An Uninterruptable Power Supply (UPS) has been installed to supply power to the main network components in the computer room (switches and media converter for the University backbone link). This protects against mains power surges and dropouts, and also battery backup power for about 15 minutes in case of power failure. This has been invaluable during the series of power disconnections in the building for testing, etc., as the equipment can continue to run while the power source is changed to a temporary supply.
The thinwire network has finally been disconnected, and the other older networks (LocalTalk, FDDI) serve rather few nodes, just two older printers on LocalTalk, although the FDDI provides an useful addition to the network capacity to the AlphaServers.

1.1.3 Reorganising NIS services and NFS mounting.

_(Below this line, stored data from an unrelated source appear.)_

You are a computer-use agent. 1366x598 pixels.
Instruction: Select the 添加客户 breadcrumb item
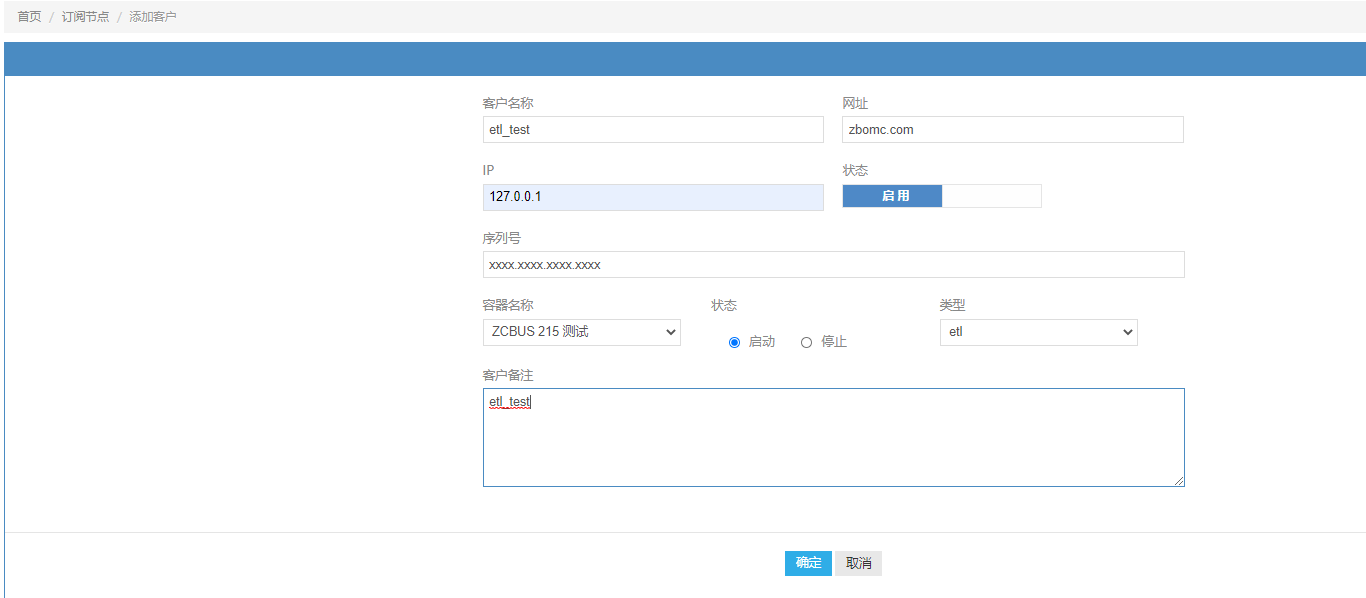tap(152, 17)
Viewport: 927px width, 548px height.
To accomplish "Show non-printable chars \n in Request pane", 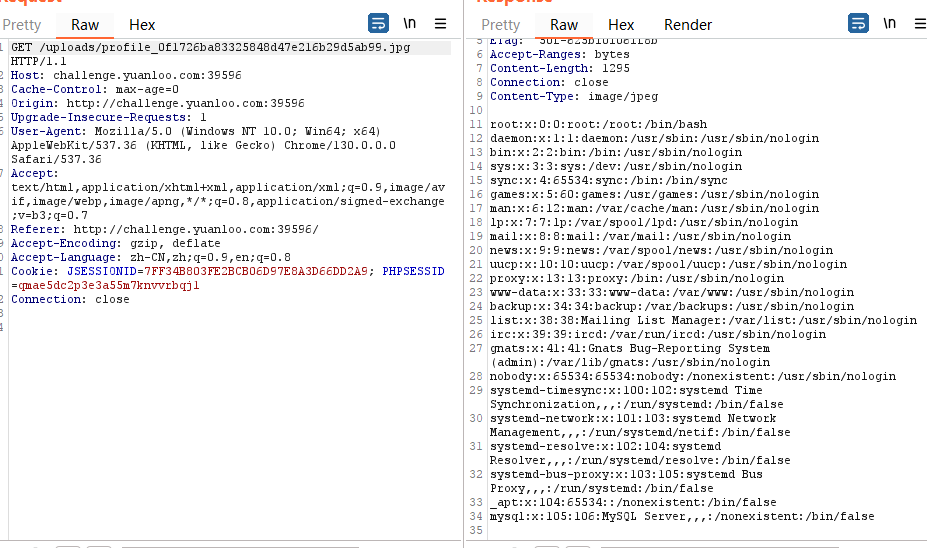I will (x=410, y=24).
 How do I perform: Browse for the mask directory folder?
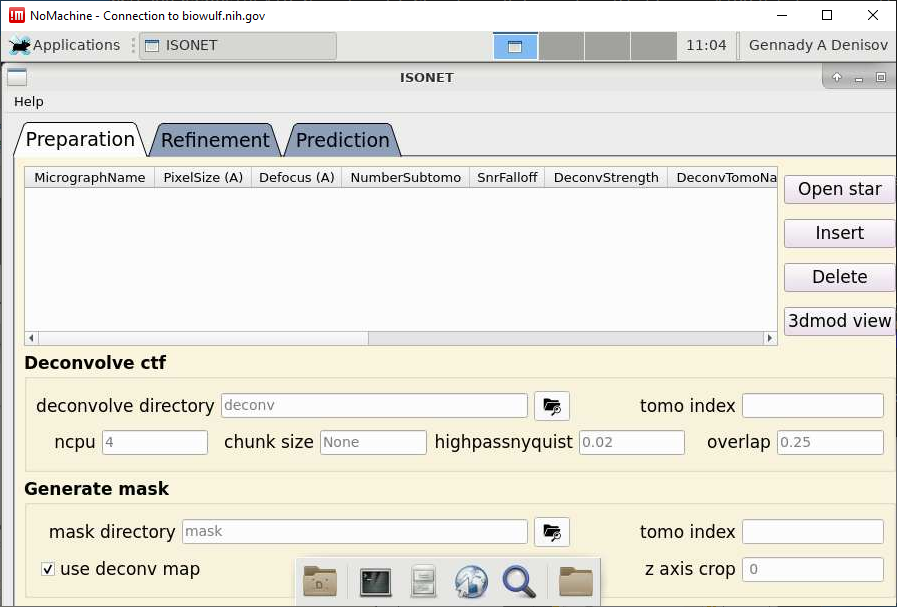point(551,531)
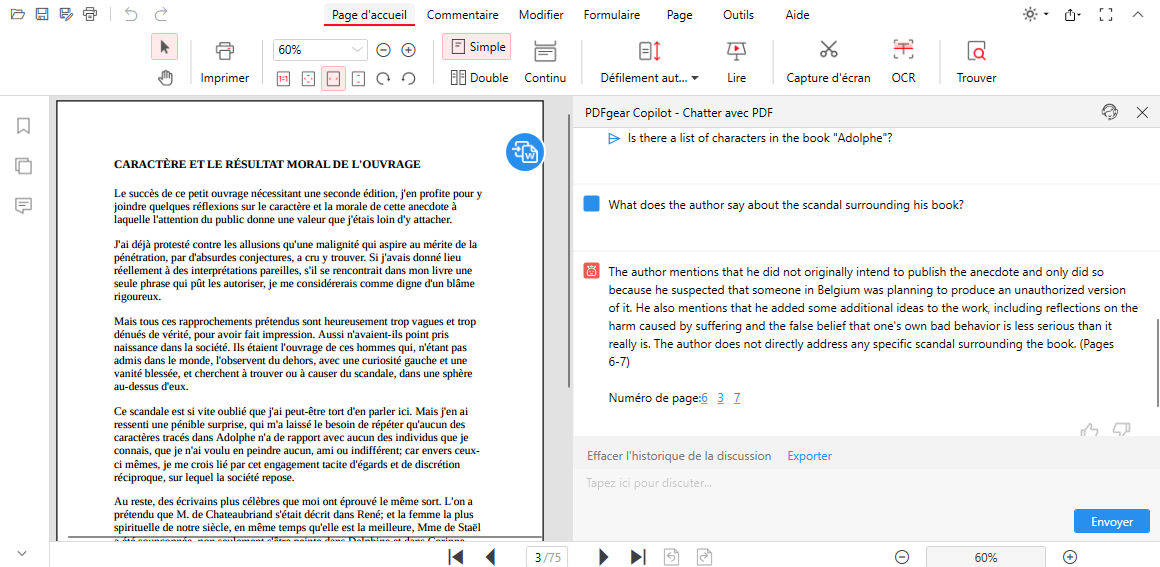1160x567 pixels.
Task: Rotate the page clockwise
Action: 383,78
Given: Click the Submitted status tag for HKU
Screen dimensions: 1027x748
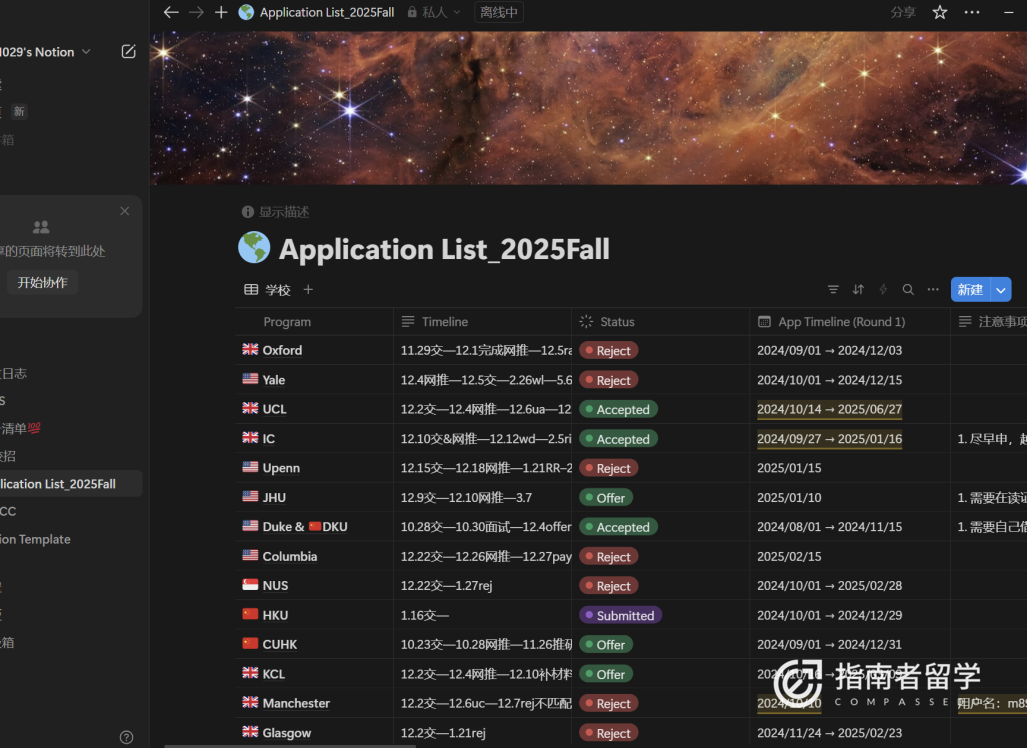Looking at the screenshot, I should (x=620, y=616).
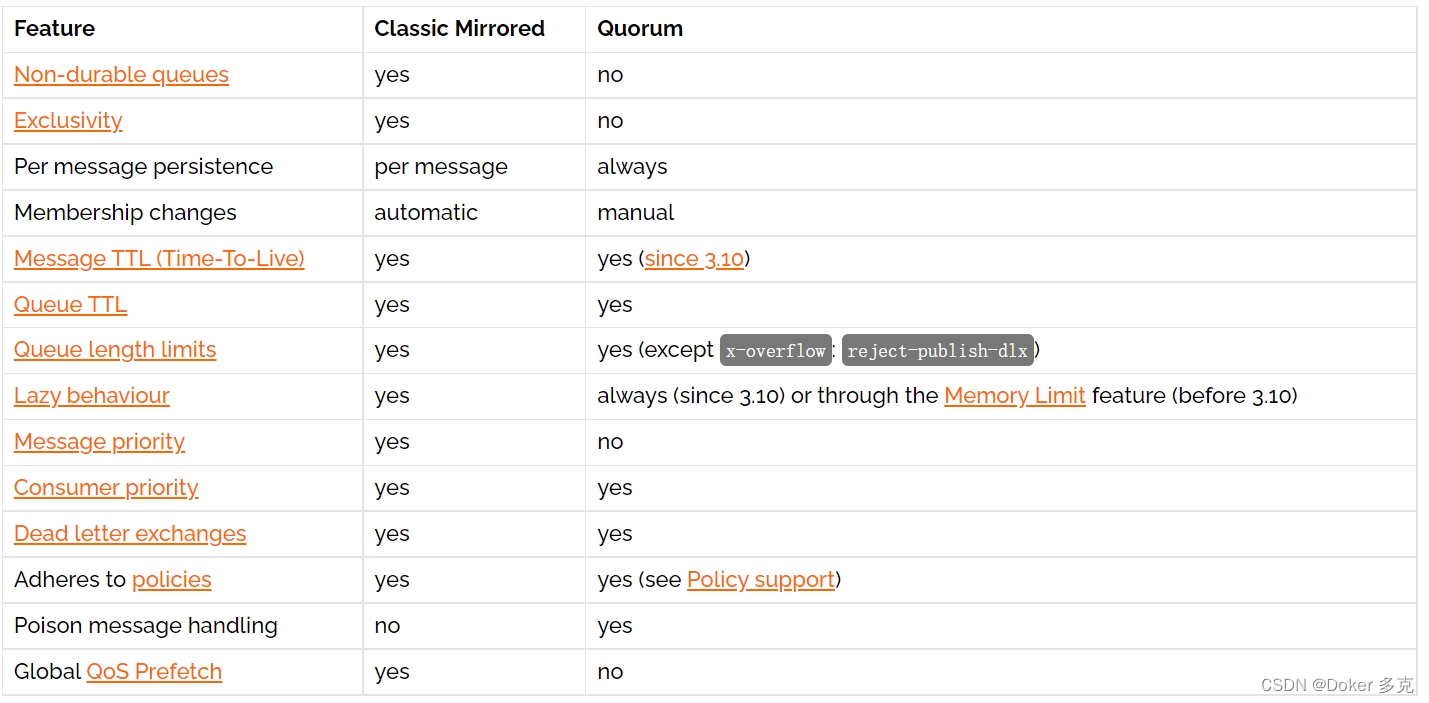This screenshot has height=703, width=1429.
Task: Click the Classic Mirrored column header
Action: (459, 29)
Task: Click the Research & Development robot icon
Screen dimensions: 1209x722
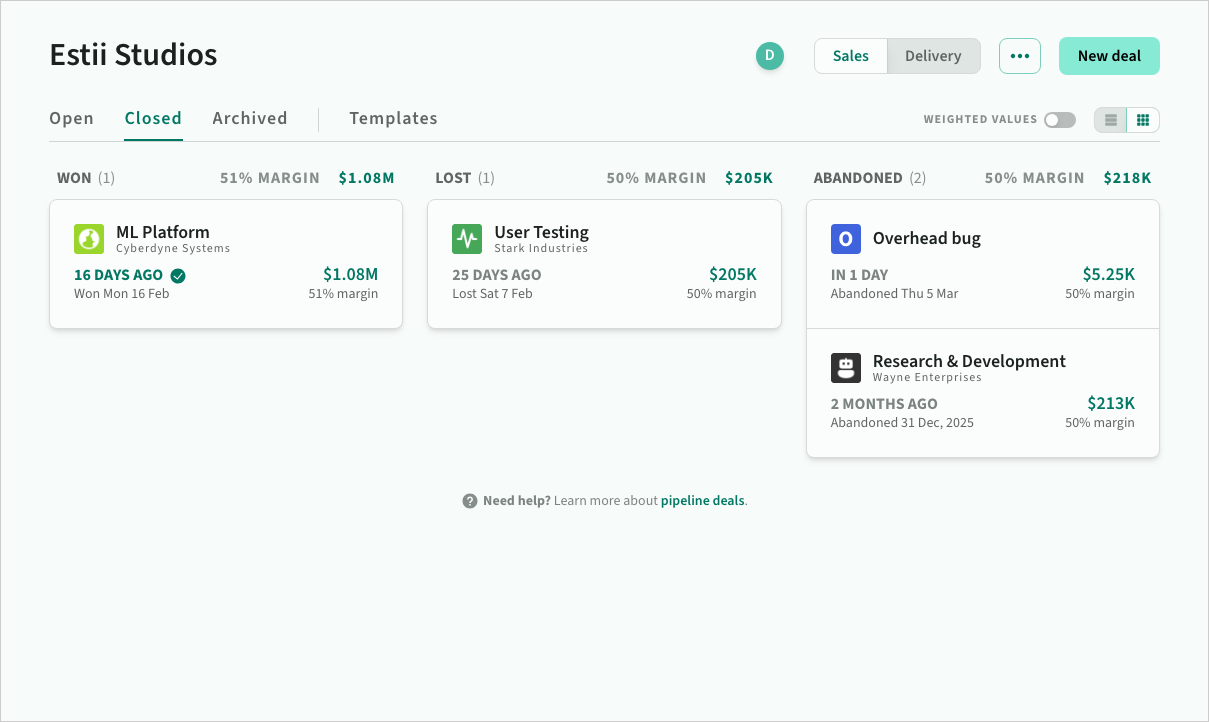Action: point(846,368)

A vital component of the network services are the NIS services which provide password information and other network information to all Unix and Linux client systems. For several years various SGI workstations were being used as both master and slave servers. In Feb 2002 this service was migrated to the AS4100 as master and the dual Linux servers as slaves, a rather fiddly process to ensure uninterrupted information was supplied to clients, and that e.g. password changes were communicated to the correct servers. This was fortuitously performed just a month before the system disk on the previous SGI master failed!
In addition, a set of NIS maps were produced to distribute automatically the NFS automounting information to all clients. This information relates network filesystem names to the appropriate server hosting the disk and the mount point to use, and had previously been maintained separately on each client. After a one-off reconfiguration of the automounter on each client, we are now assured that the disk mounting information is consistent on all clients, and further changes and additions to NFS disk mounting information can be propagated by a single change to the NIS maps. This is invaluable as new disk services are set up and existing ones migrated between servers
There are now nearly 200 host addresses registered to the Laboratory network, which includes a wide variety of systems:- the central servers as described above; Mark Sansom's group's PC cluster; a large number of desktop systems, including Intel systems running either Windows or Linux, and Apple Macintosh computers; personal laptop computers; and a number of systems dedicated to specific tasks, such as control of the Area Detectors and the Optronics scanner.